WORK REQUEST:
Copy the data precisely, keeping every character.

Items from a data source
Start of Block
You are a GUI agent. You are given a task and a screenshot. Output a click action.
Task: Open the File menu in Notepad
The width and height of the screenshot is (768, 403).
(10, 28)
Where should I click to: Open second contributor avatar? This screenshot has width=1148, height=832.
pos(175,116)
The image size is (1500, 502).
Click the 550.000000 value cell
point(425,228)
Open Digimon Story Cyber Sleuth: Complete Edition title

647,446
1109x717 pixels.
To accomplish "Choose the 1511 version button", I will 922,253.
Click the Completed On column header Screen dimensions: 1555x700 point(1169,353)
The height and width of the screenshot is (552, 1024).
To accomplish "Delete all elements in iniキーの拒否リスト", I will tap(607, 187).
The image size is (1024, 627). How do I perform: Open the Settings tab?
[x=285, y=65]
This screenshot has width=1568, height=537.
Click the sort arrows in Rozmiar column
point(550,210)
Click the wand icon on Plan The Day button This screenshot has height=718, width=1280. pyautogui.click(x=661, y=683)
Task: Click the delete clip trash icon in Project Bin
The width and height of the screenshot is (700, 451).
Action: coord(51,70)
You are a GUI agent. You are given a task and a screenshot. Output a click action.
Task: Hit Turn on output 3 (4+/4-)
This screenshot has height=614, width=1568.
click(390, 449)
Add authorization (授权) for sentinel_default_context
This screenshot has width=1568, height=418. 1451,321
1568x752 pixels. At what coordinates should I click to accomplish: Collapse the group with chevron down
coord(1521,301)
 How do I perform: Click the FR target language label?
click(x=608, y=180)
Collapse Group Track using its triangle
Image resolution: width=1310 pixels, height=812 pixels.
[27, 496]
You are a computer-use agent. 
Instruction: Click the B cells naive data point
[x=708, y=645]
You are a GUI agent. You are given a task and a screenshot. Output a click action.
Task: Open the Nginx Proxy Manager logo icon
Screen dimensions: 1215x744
End of Block
WRITTEN ANSWER:
You are a GUI agent. You are given a task and a screenshot. Output a click action.
Task: Open the File menu in Notepad
The width and height of the screenshot is (768, 403).
(10, 28)
Where should I click to: Open second contributor avatar? This screenshot has width=1148, height=832.
pos(175,116)
The image size is (1500, 502).
Click the 550.000000 value cell
point(425,228)
Open Digimon Story Cyber Sleuth: Complete Edition title

647,446
1109x717 pixels.
To accomplish "Choose the 1511 version button", I will 922,253.
Click the Completed On column header Screen dimensions: 1555x700 point(1169,353)
The height and width of the screenshot is (552, 1024).
To accomplish "Delete all elements in iniキーの拒否リスト", I will tap(607, 187).
The image size is (1024, 627). How do I perform: Open the Settings tab?
[x=285, y=65]
This screenshot has width=1568, height=537.
Click the sort arrows in Rozmiar column
point(550,210)
Click the wand icon on Plan The Day button This screenshot has height=718, width=1280. pyautogui.click(x=661, y=683)
Task: Click the delete clip trash icon in Project Bin
The width and height of the screenshot is (700, 451).
Action: coord(51,70)
You are a GUI agent. You are given a task and a screenshot. Output a click action.
Task: Hit Turn on output 3 (4+/4-)
This screenshot has height=614, width=1568.
click(390, 449)
Add authorization (授权) for sentinel_default_context
This screenshot has width=1568, height=418. 1451,321
1568x752 pixels. At what coordinates should I click to accomplish: Collapse the group with chevron down
coord(1521,301)
 How do I perform: Click the FR target language label?
click(x=608, y=180)
Collapse Group Track using its triangle
Image resolution: width=1310 pixels, height=812 pixels.
[27, 496]
You are a computer-use agent. 
Instruction: Click the B cells naive data point
[x=708, y=645]
You are a GUI agent. You are given a task and a screenshot. Output a click action.
Task: Open the Nginx Proxy Manager logo icon
Screen dimensions: 1215x744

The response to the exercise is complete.